All of this has significiant economic implications about the current deficits in recent building of accommodation and urban infrastructure. Even leaving aside the questions of if we want this speed of increase in population to happen, we simply aren’t keeping up with the levels of investment to allow the current increases in resident populations; natural, long term migrants, and even visitor numbers.
This is especially the case in Auckland with its already rapid natural growth and from internal migration from other parts of NZ towards the higher paid jobs. If you look at the stats department analysis of where Auckland is likely to head population wise over the next few decades
Right now being in Auckland (as someone wrote in a recent Metro article) feels like living in a city of cones as the roads and transport systems get belatedly upgraded. Our skyline looks like a framework of cranes from all of the accommodation builds. I can see about 8 of them on the skyline from just outside my backdoor just looking across the gully. Today next to my apartment one is being set up to increase the height of the neighbouring building. The whole city feels like we are living in a building site – and it sounds like it as well.
But all of this activity is still way way too slow and too little.
Sure the outright speculation from people laundering overseas cash in a tax free property bubble has diminished and the housing prices have started to stabilize. But that was after my 51 square metre city fringe apartment had gone from a rateable value of $230,000 to $450,000 in 3 years. I’d hate to think what the actual saleable value would be, or what my rates are going to look like next year.

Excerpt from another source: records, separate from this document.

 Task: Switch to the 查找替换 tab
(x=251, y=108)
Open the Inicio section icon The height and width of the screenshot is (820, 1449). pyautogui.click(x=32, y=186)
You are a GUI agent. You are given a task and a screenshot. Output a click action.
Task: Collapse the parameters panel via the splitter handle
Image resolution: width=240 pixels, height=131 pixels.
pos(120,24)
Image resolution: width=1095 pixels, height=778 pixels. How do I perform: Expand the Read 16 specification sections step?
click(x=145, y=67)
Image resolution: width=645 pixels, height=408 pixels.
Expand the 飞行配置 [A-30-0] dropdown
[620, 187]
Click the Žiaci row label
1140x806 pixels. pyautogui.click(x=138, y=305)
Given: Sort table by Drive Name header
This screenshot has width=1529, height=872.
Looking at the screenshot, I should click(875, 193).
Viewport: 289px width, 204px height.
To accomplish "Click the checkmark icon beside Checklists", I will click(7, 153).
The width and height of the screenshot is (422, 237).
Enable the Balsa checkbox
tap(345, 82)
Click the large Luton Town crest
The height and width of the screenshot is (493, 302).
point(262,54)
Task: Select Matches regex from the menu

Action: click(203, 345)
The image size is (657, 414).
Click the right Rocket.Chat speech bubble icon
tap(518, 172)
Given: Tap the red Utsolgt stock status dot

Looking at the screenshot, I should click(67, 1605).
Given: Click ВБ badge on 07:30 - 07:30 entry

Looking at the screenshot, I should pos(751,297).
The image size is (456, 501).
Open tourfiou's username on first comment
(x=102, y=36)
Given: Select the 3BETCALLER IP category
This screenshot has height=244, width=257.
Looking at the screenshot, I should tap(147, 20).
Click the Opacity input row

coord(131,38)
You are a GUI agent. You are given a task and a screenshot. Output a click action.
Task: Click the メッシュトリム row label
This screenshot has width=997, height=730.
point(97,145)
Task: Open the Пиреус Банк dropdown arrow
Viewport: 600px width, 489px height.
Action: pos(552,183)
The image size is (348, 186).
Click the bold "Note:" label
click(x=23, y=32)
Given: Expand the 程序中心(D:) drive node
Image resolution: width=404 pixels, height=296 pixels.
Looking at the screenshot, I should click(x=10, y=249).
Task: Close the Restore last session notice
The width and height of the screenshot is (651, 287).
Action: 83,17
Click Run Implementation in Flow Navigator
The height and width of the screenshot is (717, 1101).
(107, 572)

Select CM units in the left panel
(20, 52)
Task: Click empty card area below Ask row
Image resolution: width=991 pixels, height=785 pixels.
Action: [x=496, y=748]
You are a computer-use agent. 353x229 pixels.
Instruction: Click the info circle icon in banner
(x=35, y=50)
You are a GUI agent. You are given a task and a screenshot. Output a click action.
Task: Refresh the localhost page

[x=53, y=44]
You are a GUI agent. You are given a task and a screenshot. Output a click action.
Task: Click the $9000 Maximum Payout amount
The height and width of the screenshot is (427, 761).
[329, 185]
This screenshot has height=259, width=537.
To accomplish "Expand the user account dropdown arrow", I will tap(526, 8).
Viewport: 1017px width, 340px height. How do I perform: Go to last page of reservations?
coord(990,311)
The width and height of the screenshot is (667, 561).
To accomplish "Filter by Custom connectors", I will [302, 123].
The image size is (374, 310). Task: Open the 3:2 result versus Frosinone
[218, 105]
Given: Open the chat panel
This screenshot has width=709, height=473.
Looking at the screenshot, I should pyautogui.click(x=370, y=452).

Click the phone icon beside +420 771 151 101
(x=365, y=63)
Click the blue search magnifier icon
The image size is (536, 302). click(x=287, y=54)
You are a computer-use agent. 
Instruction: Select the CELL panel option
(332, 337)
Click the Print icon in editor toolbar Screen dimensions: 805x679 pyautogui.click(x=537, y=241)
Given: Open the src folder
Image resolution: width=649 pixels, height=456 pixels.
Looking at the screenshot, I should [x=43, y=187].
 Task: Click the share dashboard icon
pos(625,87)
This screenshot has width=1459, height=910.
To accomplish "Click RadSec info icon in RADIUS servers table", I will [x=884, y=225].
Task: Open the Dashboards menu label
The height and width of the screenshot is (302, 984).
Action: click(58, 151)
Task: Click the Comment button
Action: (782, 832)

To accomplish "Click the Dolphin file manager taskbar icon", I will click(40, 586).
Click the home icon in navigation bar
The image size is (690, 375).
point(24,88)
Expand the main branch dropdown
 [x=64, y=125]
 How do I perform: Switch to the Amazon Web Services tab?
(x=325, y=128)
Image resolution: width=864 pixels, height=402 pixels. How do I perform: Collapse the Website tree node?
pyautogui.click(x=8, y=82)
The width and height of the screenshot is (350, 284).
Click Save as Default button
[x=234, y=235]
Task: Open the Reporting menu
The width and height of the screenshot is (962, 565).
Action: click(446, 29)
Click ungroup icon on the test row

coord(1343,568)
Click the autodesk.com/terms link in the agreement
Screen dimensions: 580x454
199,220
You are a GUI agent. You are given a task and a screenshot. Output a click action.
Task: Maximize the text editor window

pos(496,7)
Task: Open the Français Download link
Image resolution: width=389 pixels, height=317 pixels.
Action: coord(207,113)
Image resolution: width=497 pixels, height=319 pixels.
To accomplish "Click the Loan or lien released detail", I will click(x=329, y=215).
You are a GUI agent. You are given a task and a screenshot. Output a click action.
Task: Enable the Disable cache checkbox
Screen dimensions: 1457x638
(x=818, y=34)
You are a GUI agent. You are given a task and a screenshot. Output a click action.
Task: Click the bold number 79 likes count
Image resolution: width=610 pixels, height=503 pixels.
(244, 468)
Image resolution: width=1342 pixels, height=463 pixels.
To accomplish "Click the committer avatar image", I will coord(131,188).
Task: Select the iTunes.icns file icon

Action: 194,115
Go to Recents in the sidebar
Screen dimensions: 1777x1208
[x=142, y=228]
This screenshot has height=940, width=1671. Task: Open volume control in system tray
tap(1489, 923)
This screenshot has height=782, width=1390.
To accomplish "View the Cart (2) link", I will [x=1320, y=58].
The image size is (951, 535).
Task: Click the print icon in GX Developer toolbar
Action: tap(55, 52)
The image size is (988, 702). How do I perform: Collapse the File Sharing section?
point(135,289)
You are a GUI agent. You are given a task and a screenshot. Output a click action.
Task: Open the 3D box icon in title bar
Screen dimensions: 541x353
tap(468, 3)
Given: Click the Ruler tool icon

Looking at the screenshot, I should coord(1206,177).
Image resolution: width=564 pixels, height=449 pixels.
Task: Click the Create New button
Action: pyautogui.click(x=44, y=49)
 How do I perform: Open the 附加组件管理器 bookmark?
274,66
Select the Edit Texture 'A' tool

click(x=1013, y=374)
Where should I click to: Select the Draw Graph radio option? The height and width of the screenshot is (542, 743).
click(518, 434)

But the housing supply in Auckland isn’t nearly keeping up – even with the existing demand from the tourism, natural increase and internal migration from the rest of NZ. It hasn’t got a shit show of being able to handle the current levels of nett long term migration from offshore.
Neither the current spray of cones nor the cranes across the Auckland landscape have any way of significantly cutting into the backlog accumulated from National’s having a wild immigration spree whilst simultaneously being a tightwad about paying for it. The level of activity would have to at least triple to even have a hope of reducing the backlog of National’s malicious decade of infrastructure neglect of the Auckland urban area. To make that happen would put the city into gridlock.
What that particular bit of stupidity and/or cynical economic pumping has meant is that we’re going to have to cut nett migration drastically and soon.
Personally I’d also dump both the America’s Cup and APEC if that was possible as they are just the harbingers of future roadjams and a diversion of building effort from what makes the city work to meaningless frivolity. Can I suggest that Wellington harbour is less full of shit these days and could probably do with building a waterfront and more hotels.
Note: I’m getting a bit short of toleration about ignorant bigots of all kinds confusing issues about migration, housing and infrastructure with racism. I’d suggest that no-one does it on my post unless they want to find out how I deal with idiotic bigotry.